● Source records
◆ ◆ ◆ ◆

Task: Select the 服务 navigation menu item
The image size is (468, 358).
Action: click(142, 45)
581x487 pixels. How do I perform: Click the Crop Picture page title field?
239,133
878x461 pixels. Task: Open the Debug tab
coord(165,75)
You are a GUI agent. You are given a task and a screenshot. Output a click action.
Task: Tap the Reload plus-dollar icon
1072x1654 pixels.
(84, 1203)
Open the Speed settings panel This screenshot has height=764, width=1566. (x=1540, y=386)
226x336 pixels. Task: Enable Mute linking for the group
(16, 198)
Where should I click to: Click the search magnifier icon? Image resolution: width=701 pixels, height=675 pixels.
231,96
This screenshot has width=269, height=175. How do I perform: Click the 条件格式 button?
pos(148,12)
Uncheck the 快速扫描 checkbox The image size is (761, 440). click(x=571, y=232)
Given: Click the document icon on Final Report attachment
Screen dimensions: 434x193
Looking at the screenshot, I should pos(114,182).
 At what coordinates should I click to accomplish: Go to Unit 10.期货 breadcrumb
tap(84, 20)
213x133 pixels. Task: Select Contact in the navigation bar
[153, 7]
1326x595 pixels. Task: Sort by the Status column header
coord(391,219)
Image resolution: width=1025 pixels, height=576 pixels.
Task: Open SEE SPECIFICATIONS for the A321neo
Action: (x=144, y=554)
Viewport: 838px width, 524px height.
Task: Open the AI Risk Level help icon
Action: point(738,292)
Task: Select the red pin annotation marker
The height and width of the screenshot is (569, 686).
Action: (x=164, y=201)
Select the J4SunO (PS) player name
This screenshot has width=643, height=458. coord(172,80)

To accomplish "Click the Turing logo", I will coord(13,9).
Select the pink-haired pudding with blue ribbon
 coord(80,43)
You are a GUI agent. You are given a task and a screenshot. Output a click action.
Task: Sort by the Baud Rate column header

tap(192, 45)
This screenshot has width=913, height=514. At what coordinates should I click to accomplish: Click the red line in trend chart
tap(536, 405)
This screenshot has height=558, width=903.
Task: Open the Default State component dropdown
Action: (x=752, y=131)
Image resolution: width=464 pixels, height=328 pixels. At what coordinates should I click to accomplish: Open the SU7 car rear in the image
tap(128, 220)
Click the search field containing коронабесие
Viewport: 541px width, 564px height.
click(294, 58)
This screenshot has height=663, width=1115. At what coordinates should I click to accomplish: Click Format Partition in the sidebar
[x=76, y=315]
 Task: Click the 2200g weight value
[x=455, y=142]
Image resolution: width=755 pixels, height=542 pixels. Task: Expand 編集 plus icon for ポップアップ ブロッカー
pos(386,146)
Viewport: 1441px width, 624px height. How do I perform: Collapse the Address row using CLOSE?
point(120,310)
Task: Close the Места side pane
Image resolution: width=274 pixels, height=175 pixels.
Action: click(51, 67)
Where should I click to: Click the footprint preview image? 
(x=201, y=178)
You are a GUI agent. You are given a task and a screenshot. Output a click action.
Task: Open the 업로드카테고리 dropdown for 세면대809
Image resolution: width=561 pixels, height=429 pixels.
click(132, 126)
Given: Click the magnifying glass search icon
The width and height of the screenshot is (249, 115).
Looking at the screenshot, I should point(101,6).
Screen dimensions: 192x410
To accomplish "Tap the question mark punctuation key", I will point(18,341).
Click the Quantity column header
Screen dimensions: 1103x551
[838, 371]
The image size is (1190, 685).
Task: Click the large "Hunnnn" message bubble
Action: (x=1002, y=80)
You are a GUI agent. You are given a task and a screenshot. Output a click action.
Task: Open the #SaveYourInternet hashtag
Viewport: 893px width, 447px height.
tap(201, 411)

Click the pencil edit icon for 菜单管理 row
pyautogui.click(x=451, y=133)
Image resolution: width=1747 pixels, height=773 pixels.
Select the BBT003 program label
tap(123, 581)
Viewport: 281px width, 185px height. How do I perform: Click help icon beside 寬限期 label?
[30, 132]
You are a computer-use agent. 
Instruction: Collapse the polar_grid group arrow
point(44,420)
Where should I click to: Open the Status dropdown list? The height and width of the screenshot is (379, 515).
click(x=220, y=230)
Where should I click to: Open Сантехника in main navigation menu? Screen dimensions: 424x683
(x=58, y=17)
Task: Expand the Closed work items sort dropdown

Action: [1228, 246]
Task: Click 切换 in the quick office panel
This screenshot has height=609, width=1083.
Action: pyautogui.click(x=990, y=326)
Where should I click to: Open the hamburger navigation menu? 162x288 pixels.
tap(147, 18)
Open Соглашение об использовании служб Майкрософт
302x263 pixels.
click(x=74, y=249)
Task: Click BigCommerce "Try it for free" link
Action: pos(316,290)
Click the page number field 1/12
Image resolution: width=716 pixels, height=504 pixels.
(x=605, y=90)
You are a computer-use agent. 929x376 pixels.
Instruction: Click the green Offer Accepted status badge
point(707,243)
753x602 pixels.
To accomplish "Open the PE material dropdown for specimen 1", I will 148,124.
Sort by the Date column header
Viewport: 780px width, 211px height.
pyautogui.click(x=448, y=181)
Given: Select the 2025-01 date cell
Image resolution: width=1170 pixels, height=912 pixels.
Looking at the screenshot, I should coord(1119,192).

◆ ◆ ◆ ◆

● WHAT IS NEEDED
The expected result is every record above, duplicated exactly.

● RESULT FOR THIS TASK
Task: Select the 服务 navigation menu item
The image size is (468, 358).
Action: click(142, 45)
581x487 pixels. How do I perform: Click the Crop Picture page title field?
239,133
878x461 pixels. Task: Open the Debug tab
coord(165,75)
You are a GUI agent. You are given a task and a screenshot. Output a click action.
Task: Tap the Reload plus-dollar icon
1072x1654 pixels.
(84, 1203)
Open the Speed settings panel This screenshot has height=764, width=1566. (x=1540, y=386)
226x336 pixels. Task: Enable Mute linking for the group
(16, 198)
Where should I click to: Click the search magnifier icon? Image resolution: width=701 pixels, height=675 pixels.
231,96
This screenshot has width=269, height=175. How do I perform: Click the 条件格式 button?
pos(148,12)
Uncheck the 快速扫描 checkbox The image size is (761, 440). click(x=571, y=232)
Given: Click the document icon on Final Report attachment
Screen dimensions: 434x193
Looking at the screenshot, I should pos(114,182).
 At what coordinates should I click to accomplish: Go to Unit 10.期货 breadcrumb
tap(84, 20)
213x133 pixels. Task: Select Contact in the navigation bar
[153, 7]
1326x595 pixels. Task: Sort by the Status column header
coord(391,219)
Image resolution: width=1025 pixels, height=576 pixels.
Task: Open SEE SPECIFICATIONS for the A321neo
Action: (x=144, y=554)
Viewport: 838px width, 524px height.
Task: Open the AI Risk Level help icon
Action: point(738,292)
Task: Select the red pin annotation marker
The height and width of the screenshot is (569, 686).
Action: (x=164, y=201)
Select the J4SunO (PS) player name
This screenshot has width=643, height=458. coord(172,80)

To accomplish "Click the Turing logo", I will coord(13,9).
Select the pink-haired pudding with blue ribbon
 coord(80,43)
You are a GUI agent. You are given a task and a screenshot. Output a click action.
Task: Sort by the Baud Rate column header

tap(192, 45)
This screenshot has width=913, height=514. At what coordinates should I click to accomplish: Click the red line in trend chart
tap(536, 405)
This screenshot has height=558, width=903.
Task: Open the Default State component dropdown
Action: (x=752, y=131)
Image resolution: width=464 pixels, height=328 pixels. At what coordinates should I click to accomplish: Open the SU7 car rear in the image
tap(128, 220)
Click the search field containing коронабесие
Viewport: 541px width, 564px height.
click(294, 58)
This screenshot has height=663, width=1115. At what coordinates should I click to accomplish: Click Format Partition in the sidebar
[x=76, y=315]
 Task: Click the 2200g weight value
[x=455, y=142]
Image resolution: width=755 pixels, height=542 pixels. Task: Expand 編集 plus icon for ポップアップ ブロッカー
pos(386,146)
Viewport: 1441px width, 624px height. How do I perform: Collapse the Address row using CLOSE?
point(120,310)
Task: Close the Места side pane
Image resolution: width=274 pixels, height=175 pixels.
Action: click(51, 67)
Where should I click to: Click the footprint preview image? 
(x=201, y=178)
You are a GUI agent. You are given a task and a screenshot. Output a click action.
Task: Open the 업로드카테고리 dropdown for 세면대809
Image resolution: width=561 pixels, height=429 pixels.
click(132, 126)
Given: Click the magnifying glass search icon
The width and height of the screenshot is (249, 115).
Looking at the screenshot, I should point(101,6).
Screen dimensions: 192x410
To accomplish "Tap the question mark punctuation key", I will point(18,341).
Click the Quantity column header
Screen dimensions: 1103x551
[838, 371]
The image size is (1190, 685).
Task: Click the large "Hunnnn" message bubble
Action: (x=1002, y=80)
You are a GUI agent. You are given a task and a screenshot. Output a click action.
Task: Open the #SaveYourInternet hashtag
Viewport: 893px width, 447px height.
tap(201, 411)

Click the pencil edit icon for 菜单管理 row
pyautogui.click(x=451, y=133)
Image resolution: width=1747 pixels, height=773 pixels.
Select the BBT003 program label
tap(123, 581)
Viewport: 281px width, 185px height. How do I perform: Click help icon beside 寬限期 label?
[30, 132]
You are a computer-use agent. 
Instruction: Collapse the polar_grid group arrow
point(44,420)
Where should I click to: Open the Status dropdown list? The height and width of the screenshot is (379, 515).
click(x=220, y=230)
Where should I click to: Open Сантехника in main navigation menu? Screen dimensions: 424x683
(x=58, y=17)
Task: Expand the Closed work items sort dropdown

Action: [1228, 246]
Task: Click 切换 in the quick office panel
This screenshot has height=609, width=1083.
Action: pyautogui.click(x=990, y=326)
Where should I click to: Open the hamburger navigation menu? 162x288 pixels.
tap(147, 18)
Open Соглашение об использовании служб Майкрософт
302x263 pixels.
click(x=74, y=249)
Task: Click BigCommerce "Try it for free" link
Action: pos(316,290)
Click the page number field 1/12
Image resolution: width=716 pixels, height=504 pixels.
(x=605, y=90)
You are a computer-use agent. 929x376 pixels.
Instruction: Click the green Offer Accepted status badge
point(707,243)
753x602 pixels.
To accomplish "Open the PE material dropdown for specimen 1", I will 148,124.
Sort by the Date column header
Viewport: 780px width, 211px height.
pyautogui.click(x=448, y=181)
Given: Select the 2025-01 date cell
Image resolution: width=1170 pixels, height=912 pixels.
Looking at the screenshot, I should coord(1119,192).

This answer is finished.